Joint Tenancyとは、二人以上の共同所有者(Joint Tenants)が不動産を合有する形態で、全員で全体の権利を有し、持分の割合は必ず平等になります。Joint Tenantsは個人に限られ、法人は利用できません。
数年前に父が亡くなり、ハワイ不動産の父の所有権はプロベートの必要なく、母、娘(依頼者)、息子(兄)が均等に相続し、結果それぞれ1/3ずつの所有権を有することになりました。
その後、母も亡くなり、母の所有権もプロベートの必要なく、娘(依頼者)、息子(兄)が均等に相続しました。結果、依頼者と兄が半分ずつ所有権を有することになりました。
Joint Tenancyの最大のメリットは、このように一人の共同所有者が死亡したときに、裁判所の関与なく、プロベートの必要なく、残された共同所有者に所有権が移転することです。不動産が所在する州およびカウンティ(群)の登記所に死亡証明を提出し、名義変更の手続きを行います。残された共同所有者は、余計な時間も費用もかけずにスムーズに相続できます。
ハワイの家は娘に、不動産価格の半額を息子に
【問題点】
このハワイ不動産には、娘(依頼者)が配偶者と子供達と住んでいます。娘(依頼者)に不動産を引き継がせたいため、父と母は存命中に息子の名義を外すことを前提に、自分達の所有権は娘(依頼者)に託す、という遺言書をそれぞれ作成しました。不公平にならないよう、息子(兄)にはハワイ不動産の半分の価値に相当する金融資産をX円残す、とも遺言書に明記しました。
しかし、兄の名義は父母が勝手に外すことはできません。

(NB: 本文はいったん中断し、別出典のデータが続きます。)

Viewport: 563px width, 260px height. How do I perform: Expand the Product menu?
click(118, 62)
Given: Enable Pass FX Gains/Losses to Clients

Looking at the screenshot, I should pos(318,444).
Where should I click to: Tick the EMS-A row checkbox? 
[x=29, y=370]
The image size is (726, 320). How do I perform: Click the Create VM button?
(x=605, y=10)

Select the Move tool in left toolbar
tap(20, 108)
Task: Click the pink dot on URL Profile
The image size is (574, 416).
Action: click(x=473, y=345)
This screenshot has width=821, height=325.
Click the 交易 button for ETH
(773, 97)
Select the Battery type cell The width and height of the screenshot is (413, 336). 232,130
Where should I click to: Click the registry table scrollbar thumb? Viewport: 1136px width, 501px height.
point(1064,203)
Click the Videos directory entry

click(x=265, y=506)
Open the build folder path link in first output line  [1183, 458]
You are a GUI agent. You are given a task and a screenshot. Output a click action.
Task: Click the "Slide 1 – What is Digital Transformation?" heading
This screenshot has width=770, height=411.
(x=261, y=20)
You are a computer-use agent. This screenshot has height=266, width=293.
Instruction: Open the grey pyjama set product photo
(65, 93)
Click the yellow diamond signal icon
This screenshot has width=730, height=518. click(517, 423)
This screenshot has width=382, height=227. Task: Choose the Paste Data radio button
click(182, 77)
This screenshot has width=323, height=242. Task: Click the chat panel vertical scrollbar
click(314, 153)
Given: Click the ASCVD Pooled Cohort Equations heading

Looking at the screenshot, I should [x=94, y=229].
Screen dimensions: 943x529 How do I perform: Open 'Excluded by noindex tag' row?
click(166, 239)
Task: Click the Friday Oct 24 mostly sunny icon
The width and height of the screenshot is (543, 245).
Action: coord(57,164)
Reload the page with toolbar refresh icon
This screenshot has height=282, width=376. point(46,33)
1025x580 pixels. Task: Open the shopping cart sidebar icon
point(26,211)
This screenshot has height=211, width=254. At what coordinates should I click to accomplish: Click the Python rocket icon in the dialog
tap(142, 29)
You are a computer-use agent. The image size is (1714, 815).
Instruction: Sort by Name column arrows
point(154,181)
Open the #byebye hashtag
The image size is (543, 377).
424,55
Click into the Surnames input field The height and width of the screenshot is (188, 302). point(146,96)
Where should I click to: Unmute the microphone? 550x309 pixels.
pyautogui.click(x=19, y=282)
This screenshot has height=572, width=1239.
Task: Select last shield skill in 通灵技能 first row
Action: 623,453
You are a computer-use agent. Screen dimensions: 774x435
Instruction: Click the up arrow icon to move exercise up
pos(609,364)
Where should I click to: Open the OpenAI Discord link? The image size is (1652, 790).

兄が自分の名義を外すことに承諾しても、贈与か売却の問題が発生してしまいます。そして、息子の名義を外せないまま、両親は他界してしまいました。
不動産の所有形態が「Joint Tenancy」であるため、厄介なプロベートの必要なく、ハワイ不動産の相続は実行されました。しかし、Joint Tenancyでは相続人を指定することはできません。遺言書にハワイ不動産の相続人を明記しても、父と母の所有権は娘(依頼者)と息子(兄)がそれぞれ50%ずつ相続することになり、ハワイ不動産の所有権は最終的に娘50%、息子50%という結果になりました。
Joint Tenancyという所有形態は遺言書より優先されます。遺言書で特定相続人が指定されていても、法定相続人がいても関係なく、不動産の共同所有者が相続します。
兄の名義をハワイ不動産から外し、100%依頼者の名義にするという行為は、兄の持分50%を依頼者に譲渡するということになります。つまり、兄は自分の持分50%を依頼者に贈与するか、売却するかという選択肢になります。
①贈与する場合
贈与となると贈与税の課税対象となり、依頼者が贈与税を払うことになります。
②売却する場合
依頼者が兄の持分を買い取るには、依頼者が兄に売却額を支払うことになります。
いずれにせよ、依頼者にとって不利な相続となりました。兄は両親の遺言書でより多く金融資産を相続しているのに対し、依頼者は自分が不動産の価値の50%も兄に払ってまで兄の持分を買い取ることや、贈与税を払うことに不満を抱いています。父も母もこうなるとは想像もしていなかったと思われます。
米国不動産を購入するときにプロベート回避を念頭に入れることは極めて重要ですが、本件のようにJoint Tenantsで家族の名前を入れるだけでは後々問題になりかねません。他にも、リビングトラスト、TODD、法人名義など多くの対策があります。
ハワイをはじめ、米国不動産を購入される前には、どのような所有形態が適しているか、専門家に相談しましょう。